George Brent (1904 – 1979) was an Irish-American stage, film, and television actor. Brent went to Hollywood in 1930 and appeared in supporting roles in several films. In 1931, he signed with Warner Bros. where he played opposite Barbara Stanwyck in So Big! (1932). That same year he co-starred with Stanwyck again in The Purchase Price. In 1933 he appeared in the musical classic 42nd Street, The Keyhole with Kay Francis and Stanwyck again in Baby Face. He made a string of pictures with Bette Davis: Jezebel (1938), Dark Victory (1939), The Old Maid (1939), The Great Lie (1941), and In This Our Life (1942). Brent continued acting in movies and television till 1978, a year before he died of emphysema.

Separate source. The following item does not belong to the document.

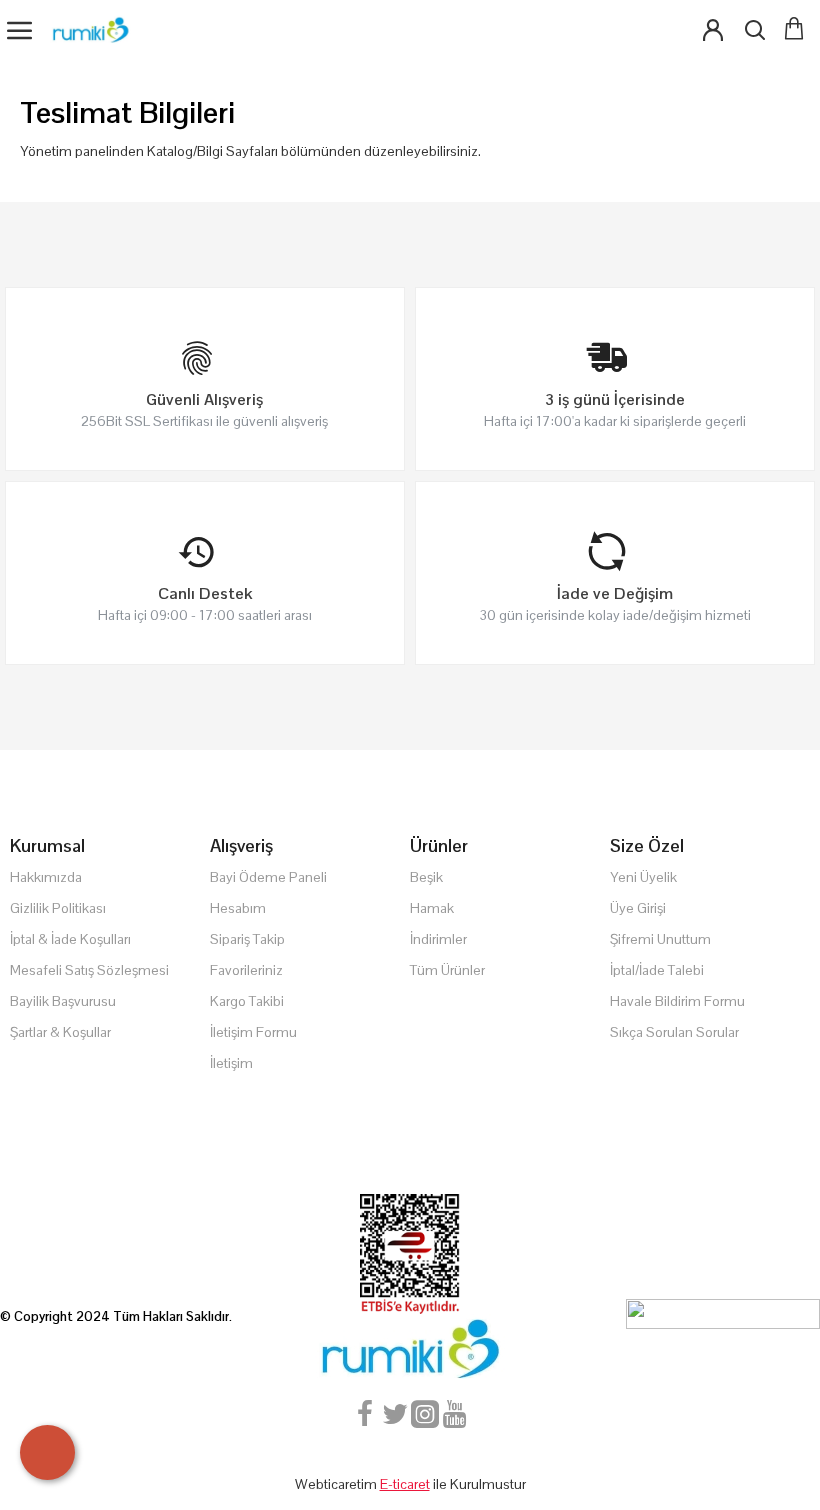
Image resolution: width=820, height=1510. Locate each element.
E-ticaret (405, 1484)
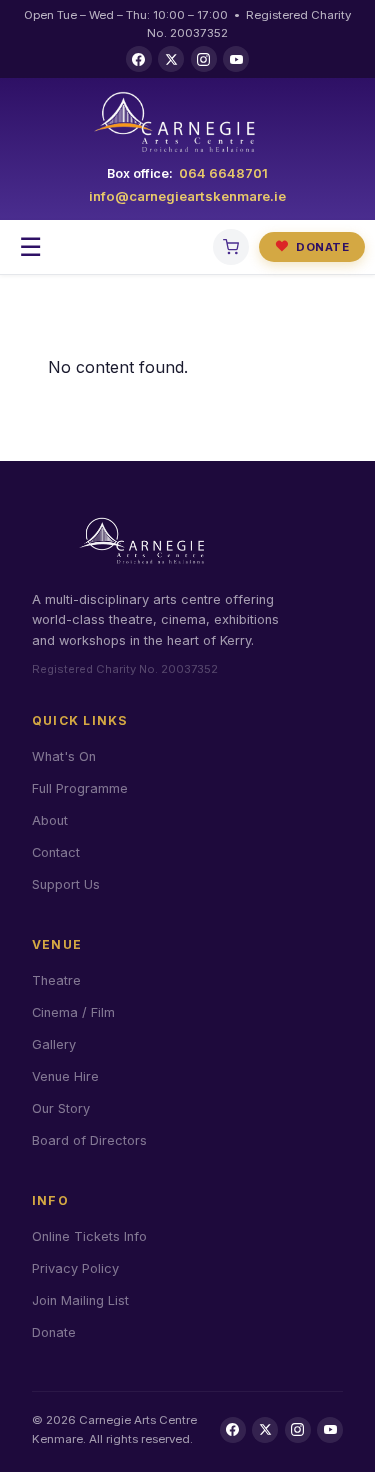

Ethel Barrymore and McGuire

Ethel Barrymore (1879 – 1959) was an American actress whose career spanned more than six decades. She was the sister of actors John and Lionel Barrymore, the aunt of John Drew Barrymore, and the great-aunt of Drew Barrymore. Barrymore established herself as a major Broadway actress in the 1920s and appeared on the cover of Time magazine in 1924. Barrymore made 15 silent movies and appeared in the early talking picture Rasputin and the Empress (1932) with her brothers John and Lionel. She won an Academy Award for Best Supporting Actress for her role in None but the Lonely Heart (1944) co-starring Cary Grant. She was nominated for three more Best Supporting Actress Oscars for The Spiral Staircase (1946), The Paradine Case (1947), and Pinky (1949).

A cautious McGuire navigates The Spiral Staircase

The Spiral Staircase trivia:

  • Ingrid Bergman was originally considered for the role of Helen.
  • The Killer’s eyes are those of director Robert Siodmak.
  • The silent film being watched by Dorothy McGuire’s character is D.W. Griffith’s The Sands of Time (1922).
  • Included among the American Film Institute’s 2001 list of 400 movies nominated for the top 100 Most Heart-Pounding American Movies.

To watch the film on YouTube, click the link below.

To join us on Zoom for a discussion of the film on November 24, 2020, at 6:30 p.m. Central Time, click on the link to the Chicago Film Club.

Discussion questions:

  1. What genre category do you think this film fits? 
  2. Some have called it a horror film. Is that a fair assessment?
  3. What did you make of the dynamic between the two brothers?
  4. Did you wonder if Mrs. Warren knew who the murderer was?
  5. Was the romance between Helen and Dr. Parry believable?